## Task description
Copy every one of the records below word for word, leaving out the pictures.
►
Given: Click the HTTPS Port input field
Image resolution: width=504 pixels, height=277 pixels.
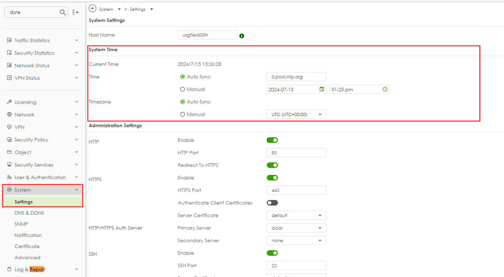Looking at the screenshot, I should [296, 190].
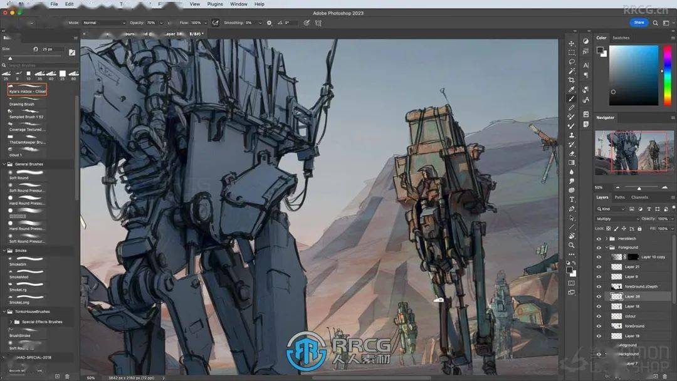The height and width of the screenshot is (381, 677).
Task: Open smoothing options gear icon
Action: (269, 23)
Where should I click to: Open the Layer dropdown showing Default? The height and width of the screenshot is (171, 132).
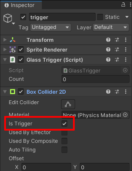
◄
## Solved exercise
Given: Click the HTTPS Port input field
Image resolution: width=504 pixels, height=277 pixels.
Looking at the screenshot, I should [296, 190].
The height and width of the screenshot is (381, 677).
Task: Open smoothing options gear icon
Action: (269, 23)
Where should I click to: Open the Layer dropdown showing Default? The height and width of the screenshot is (171, 132).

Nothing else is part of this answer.